**ACTION ITEM**
Go through the records and report each line in which the word "plus" occurs.

**MATERIAL SHOWN**
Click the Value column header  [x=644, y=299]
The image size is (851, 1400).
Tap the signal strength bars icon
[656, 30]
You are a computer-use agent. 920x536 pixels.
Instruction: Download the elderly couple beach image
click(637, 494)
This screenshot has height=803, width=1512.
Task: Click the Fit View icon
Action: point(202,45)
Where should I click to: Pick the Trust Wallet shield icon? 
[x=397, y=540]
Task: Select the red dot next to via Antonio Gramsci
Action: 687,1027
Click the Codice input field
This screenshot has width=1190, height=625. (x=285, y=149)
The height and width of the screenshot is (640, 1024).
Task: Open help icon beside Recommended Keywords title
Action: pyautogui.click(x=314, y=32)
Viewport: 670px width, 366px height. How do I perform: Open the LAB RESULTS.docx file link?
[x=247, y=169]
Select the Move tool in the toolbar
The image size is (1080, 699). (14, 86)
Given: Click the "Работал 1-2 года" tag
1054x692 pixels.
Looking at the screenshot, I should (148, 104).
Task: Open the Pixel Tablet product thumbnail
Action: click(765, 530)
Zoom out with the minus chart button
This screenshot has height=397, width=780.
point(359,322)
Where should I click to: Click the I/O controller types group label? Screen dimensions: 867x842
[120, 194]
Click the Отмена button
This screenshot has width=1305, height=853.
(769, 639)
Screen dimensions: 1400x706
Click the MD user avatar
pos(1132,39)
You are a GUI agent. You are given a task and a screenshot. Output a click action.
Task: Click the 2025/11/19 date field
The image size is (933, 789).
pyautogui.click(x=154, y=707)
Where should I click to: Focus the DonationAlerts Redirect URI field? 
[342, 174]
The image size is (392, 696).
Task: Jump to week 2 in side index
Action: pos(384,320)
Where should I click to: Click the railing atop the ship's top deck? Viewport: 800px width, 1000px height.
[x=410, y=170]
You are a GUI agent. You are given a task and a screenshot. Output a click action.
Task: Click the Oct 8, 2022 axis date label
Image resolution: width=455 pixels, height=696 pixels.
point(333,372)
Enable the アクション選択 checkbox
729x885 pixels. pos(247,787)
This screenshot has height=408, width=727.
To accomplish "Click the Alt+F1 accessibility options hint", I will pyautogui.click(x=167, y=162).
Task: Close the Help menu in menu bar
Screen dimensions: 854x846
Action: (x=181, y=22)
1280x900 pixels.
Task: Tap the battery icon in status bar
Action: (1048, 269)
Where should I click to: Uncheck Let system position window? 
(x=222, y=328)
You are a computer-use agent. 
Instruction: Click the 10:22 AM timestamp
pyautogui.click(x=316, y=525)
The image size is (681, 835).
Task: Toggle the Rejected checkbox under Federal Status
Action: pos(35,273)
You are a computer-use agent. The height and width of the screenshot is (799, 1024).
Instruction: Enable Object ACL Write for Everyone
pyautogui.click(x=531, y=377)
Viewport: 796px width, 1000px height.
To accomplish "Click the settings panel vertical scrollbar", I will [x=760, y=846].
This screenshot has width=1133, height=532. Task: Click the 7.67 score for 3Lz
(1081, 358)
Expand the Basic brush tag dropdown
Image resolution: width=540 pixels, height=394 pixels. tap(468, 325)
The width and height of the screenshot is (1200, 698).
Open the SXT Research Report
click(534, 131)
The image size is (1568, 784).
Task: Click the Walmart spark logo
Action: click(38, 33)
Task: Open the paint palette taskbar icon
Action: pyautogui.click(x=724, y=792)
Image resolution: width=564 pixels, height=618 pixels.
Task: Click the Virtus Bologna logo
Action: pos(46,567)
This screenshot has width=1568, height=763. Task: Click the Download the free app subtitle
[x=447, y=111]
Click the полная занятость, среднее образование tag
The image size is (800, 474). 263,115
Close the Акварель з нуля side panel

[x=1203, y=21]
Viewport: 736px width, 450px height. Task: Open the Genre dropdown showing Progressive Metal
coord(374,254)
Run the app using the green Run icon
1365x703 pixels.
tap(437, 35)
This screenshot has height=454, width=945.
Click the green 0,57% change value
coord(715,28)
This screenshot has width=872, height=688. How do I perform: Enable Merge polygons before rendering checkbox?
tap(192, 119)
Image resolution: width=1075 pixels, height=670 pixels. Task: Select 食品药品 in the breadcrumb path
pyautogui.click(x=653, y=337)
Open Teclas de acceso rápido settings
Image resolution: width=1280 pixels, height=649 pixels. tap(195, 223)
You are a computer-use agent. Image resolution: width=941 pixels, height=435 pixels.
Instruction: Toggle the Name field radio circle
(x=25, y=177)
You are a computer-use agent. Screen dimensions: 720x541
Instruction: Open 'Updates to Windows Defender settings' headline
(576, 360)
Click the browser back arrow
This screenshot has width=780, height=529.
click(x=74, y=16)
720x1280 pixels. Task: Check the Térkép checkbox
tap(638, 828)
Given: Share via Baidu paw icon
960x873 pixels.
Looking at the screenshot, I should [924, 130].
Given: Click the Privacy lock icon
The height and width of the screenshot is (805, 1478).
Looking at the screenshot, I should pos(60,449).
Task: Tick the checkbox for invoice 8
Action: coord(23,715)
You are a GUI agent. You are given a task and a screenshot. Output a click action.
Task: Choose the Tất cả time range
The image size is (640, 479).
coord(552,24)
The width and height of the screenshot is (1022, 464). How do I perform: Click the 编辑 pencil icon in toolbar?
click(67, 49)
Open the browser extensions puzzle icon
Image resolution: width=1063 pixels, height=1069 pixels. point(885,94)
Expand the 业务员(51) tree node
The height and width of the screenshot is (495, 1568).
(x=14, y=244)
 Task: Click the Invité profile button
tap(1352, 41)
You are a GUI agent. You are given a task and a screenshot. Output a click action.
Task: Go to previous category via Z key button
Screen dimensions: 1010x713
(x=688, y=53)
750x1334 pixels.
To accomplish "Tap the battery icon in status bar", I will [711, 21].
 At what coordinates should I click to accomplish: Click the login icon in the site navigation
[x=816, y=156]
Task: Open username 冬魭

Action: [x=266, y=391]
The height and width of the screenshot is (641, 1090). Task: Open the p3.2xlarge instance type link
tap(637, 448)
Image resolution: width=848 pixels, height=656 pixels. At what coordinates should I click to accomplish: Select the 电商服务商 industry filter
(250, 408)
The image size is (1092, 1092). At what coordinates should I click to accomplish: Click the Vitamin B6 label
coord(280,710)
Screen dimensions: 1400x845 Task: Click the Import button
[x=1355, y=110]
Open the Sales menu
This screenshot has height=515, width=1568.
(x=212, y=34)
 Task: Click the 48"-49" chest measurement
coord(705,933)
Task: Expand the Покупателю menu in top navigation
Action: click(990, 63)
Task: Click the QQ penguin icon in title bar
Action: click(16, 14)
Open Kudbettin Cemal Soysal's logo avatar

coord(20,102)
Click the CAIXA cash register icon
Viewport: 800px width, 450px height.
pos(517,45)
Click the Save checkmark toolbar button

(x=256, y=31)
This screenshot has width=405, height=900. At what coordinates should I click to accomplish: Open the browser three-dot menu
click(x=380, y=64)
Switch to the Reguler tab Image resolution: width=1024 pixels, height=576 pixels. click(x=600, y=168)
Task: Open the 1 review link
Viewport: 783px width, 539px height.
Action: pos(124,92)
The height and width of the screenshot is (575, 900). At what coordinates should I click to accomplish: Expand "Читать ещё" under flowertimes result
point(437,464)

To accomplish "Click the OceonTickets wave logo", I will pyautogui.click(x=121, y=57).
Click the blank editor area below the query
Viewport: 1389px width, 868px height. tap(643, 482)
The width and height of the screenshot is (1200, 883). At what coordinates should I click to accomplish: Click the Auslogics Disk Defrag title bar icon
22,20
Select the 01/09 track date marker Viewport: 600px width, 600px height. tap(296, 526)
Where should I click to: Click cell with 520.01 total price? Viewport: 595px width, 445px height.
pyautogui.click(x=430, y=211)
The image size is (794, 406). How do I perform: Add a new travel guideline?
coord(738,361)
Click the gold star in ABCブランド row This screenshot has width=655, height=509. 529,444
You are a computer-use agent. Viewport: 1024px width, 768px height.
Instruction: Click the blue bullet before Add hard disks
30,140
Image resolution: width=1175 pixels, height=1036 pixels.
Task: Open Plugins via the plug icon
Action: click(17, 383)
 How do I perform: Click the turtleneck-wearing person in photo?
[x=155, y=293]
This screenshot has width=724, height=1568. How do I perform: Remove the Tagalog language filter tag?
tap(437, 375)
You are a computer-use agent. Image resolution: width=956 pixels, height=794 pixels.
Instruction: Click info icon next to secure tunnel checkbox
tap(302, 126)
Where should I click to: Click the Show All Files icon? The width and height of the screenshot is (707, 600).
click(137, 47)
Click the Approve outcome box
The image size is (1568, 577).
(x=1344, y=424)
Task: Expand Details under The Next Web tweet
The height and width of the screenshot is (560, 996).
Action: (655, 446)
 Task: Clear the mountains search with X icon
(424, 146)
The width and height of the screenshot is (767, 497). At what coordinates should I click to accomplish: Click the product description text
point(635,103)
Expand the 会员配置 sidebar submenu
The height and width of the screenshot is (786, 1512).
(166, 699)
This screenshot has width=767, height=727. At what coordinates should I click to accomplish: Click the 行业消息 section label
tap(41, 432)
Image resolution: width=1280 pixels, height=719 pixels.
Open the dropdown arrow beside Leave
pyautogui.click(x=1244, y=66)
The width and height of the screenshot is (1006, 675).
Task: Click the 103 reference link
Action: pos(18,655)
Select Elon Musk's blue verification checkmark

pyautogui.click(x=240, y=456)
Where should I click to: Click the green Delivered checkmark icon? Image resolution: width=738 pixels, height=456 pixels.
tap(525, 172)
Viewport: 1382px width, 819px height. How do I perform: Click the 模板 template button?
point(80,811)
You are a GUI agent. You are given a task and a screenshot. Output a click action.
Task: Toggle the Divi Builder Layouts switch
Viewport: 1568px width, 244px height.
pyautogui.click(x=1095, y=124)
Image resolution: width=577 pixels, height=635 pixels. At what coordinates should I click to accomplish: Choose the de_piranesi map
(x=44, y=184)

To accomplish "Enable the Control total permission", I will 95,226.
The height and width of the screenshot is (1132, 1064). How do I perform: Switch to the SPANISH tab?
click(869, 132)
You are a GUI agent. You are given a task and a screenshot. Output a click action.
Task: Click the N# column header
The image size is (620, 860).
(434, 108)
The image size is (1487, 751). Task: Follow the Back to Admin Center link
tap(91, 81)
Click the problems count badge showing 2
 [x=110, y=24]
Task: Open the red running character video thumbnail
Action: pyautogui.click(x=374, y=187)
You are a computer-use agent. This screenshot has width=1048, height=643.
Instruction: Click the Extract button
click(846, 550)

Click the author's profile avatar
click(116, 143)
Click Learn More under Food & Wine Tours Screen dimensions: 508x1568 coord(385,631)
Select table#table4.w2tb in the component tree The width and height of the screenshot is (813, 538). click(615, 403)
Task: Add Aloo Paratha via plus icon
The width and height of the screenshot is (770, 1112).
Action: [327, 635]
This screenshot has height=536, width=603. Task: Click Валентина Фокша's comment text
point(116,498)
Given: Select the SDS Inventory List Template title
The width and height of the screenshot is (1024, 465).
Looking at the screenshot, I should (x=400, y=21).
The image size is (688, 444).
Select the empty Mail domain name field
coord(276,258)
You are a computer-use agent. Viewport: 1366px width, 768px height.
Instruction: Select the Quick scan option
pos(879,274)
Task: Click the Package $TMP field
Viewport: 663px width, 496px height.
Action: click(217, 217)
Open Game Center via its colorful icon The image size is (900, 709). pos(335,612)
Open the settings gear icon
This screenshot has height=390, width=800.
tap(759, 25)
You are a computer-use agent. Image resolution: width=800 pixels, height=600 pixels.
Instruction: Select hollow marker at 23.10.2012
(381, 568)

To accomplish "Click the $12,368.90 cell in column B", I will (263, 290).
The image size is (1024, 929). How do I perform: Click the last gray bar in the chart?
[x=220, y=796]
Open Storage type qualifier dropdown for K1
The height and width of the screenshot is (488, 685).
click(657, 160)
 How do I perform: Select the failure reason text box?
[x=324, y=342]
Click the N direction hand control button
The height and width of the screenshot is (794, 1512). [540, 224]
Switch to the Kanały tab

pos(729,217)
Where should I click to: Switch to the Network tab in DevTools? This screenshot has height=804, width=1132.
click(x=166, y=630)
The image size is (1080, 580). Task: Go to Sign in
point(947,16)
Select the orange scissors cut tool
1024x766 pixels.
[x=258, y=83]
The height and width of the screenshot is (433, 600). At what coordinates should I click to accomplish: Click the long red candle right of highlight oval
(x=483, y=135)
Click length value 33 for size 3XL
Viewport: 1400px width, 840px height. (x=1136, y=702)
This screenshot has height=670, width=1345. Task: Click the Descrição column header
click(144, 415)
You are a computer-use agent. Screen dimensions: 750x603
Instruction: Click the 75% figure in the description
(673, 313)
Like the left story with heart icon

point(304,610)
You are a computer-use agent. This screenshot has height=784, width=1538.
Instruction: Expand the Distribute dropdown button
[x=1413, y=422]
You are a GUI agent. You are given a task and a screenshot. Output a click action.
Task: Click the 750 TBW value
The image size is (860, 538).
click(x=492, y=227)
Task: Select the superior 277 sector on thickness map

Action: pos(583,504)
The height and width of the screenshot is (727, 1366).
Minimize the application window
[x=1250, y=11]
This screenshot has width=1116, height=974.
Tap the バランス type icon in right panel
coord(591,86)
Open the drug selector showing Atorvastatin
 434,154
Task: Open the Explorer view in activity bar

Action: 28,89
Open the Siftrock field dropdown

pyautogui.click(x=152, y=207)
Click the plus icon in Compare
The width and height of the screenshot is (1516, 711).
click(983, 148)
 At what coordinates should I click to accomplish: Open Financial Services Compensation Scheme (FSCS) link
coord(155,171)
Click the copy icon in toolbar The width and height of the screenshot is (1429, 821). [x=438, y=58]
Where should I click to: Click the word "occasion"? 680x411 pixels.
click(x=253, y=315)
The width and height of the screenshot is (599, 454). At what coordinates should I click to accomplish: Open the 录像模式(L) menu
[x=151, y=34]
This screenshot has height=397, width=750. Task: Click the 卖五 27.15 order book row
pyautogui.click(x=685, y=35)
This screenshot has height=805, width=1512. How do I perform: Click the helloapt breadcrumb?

**ANSWER BOX**
Task: Add Aloo Paratha via plus icon
Click the plus icon in Compare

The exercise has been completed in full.